Ik herinner mij dit soort uitgaven al eens eerder
gezien te hebben, bijvoorbeeld over de holocaust en over migrantenkinderen,
maar dat zijn de uitzonderingen die toch niet doen vergeten dat er een
algemeen gebruik bestaat waarbij historische verhalen voor kinderen uit
de weg worden gegaan. Maar dus nu De kleine scheepjes, dankzij uitgeverij
Bakermat.
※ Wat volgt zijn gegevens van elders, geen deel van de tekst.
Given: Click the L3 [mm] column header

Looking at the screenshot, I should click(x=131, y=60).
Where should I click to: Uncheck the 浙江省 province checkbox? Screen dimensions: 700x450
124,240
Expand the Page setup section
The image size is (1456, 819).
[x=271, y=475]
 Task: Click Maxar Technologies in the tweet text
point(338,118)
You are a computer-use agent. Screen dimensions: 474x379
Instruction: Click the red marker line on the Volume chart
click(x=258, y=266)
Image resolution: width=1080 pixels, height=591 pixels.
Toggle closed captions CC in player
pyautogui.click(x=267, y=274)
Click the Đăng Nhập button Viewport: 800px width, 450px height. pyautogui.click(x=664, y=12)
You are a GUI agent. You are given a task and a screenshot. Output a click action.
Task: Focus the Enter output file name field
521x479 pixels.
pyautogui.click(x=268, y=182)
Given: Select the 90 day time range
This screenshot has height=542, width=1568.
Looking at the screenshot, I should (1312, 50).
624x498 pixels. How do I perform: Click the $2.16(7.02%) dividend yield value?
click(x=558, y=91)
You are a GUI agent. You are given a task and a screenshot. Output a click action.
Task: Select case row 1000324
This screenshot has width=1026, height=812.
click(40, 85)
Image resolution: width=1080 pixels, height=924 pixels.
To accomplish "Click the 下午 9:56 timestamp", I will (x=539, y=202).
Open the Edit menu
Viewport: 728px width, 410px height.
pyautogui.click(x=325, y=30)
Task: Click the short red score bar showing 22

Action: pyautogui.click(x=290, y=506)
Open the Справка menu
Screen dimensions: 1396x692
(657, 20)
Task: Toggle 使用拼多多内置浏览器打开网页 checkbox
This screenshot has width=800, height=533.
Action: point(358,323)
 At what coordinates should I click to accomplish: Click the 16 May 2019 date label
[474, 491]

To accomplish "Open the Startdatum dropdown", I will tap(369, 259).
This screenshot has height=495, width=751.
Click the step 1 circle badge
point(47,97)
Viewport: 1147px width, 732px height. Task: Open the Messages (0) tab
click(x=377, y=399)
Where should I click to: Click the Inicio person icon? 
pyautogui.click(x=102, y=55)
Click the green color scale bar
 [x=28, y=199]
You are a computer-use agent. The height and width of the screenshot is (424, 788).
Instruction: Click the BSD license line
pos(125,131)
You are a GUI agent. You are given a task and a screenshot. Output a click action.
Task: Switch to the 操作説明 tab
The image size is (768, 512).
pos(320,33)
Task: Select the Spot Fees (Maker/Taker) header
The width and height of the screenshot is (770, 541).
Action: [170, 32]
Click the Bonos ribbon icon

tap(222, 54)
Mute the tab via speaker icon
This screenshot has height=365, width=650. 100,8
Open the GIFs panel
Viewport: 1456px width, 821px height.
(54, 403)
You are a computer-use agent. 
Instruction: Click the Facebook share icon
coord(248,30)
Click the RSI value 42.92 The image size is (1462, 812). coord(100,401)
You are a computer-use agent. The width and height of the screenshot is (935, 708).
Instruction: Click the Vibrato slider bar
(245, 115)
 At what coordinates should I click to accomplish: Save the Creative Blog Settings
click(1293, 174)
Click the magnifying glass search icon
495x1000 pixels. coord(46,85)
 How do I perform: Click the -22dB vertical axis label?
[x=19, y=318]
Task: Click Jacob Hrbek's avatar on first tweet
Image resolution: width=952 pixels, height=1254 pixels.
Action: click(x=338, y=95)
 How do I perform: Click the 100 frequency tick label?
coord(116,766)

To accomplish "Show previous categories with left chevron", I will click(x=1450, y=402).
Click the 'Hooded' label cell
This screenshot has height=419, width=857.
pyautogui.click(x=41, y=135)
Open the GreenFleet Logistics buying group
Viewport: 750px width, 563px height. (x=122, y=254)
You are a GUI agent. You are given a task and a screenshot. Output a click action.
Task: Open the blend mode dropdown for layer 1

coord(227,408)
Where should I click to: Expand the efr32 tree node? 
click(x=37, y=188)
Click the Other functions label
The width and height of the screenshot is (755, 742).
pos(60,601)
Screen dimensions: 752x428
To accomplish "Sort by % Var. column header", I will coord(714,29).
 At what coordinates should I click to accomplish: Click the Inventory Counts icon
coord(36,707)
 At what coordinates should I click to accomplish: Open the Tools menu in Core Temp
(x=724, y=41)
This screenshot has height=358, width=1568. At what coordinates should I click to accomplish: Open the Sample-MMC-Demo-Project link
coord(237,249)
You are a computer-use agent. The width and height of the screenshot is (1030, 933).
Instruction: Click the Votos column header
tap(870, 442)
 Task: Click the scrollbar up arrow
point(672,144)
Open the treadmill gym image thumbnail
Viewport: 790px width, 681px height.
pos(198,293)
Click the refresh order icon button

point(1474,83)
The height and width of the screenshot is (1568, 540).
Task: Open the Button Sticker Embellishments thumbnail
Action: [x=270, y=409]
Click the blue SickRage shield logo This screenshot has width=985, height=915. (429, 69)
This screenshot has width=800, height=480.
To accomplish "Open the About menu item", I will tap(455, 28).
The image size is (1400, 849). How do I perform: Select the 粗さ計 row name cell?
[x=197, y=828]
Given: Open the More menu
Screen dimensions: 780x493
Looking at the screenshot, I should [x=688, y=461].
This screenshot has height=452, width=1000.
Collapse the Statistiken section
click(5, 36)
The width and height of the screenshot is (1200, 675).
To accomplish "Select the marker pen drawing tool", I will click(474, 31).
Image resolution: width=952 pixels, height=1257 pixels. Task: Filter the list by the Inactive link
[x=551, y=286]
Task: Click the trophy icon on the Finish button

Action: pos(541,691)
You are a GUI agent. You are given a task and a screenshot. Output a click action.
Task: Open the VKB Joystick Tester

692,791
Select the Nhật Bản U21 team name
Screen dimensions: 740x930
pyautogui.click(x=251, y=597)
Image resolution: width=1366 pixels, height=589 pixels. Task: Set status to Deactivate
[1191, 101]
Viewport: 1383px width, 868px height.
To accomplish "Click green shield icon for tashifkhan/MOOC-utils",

Het is een niet onaardig ding geworden, een soort docudrama.
Dat komt doordat het hoofdpersonage, een Brits schippersdochtertje, als
een verbaasde grote lens de massascènes die zich in het jaar 1940
op de stranden van Duinkerke en op het hele Kanaal hebben afgespeeld, eenvoudig
opneemt en weergeeft zonder ikkerigheid en zonder pathos, maar wel mooi
afgewisseld met tal van details, type een vluchtende soldaat zonder helm
maar met vogelkooi. Van die vluchtende soldaten zijn er, zo zegt het boek,
338.226 gered op al wat toen varen kon en van Dover tot in Duinkerke geraakte
en ook weer terug. Op de Lucy bijvoorbeeld, de smak waarop het Britse schippersdochtertje
met haar vader de levensreddende overtocht maakt, eind mei 1940, wanneer
de Franse en Britse legers door het snel oprukkende Duitse leger bijna
de zee in zijn gedreven.
Taaie geschiedeniskoek is dat alles, maar schrijfster
Louise Borden verdeelt hem in korte, beeldrijke zinnetjes. Ze lopen vol
vaart over de bladzijden, kijk maar mee:
Toen was de Lucy daar,
voor het strand van Duinkerken,
in de nacht,
en in de vroege morgen,
en het was echt.
Al die vettige rook die in mijn ogen trok,
al dat verschrikkelijke lawaai dat in mijn oren kwam.
En al die mannen.
Nog bij Bakermat: het onvermijdelijke
hondje, dat kleine kinderhartjes sneller en emotierijker laat kloppen,
0, wat een schat, wat een snoezerd! Deze keer het hondje Vlindertje, wat
toch een ongewone naam is voor een kruipdier. Maar de schat, de snoezerd
heet niet zomaar Vlindertje, nee, de schat, de snoezerd zou willen kunnen
vliegen zoals hij dat vlinders heeft zien doen.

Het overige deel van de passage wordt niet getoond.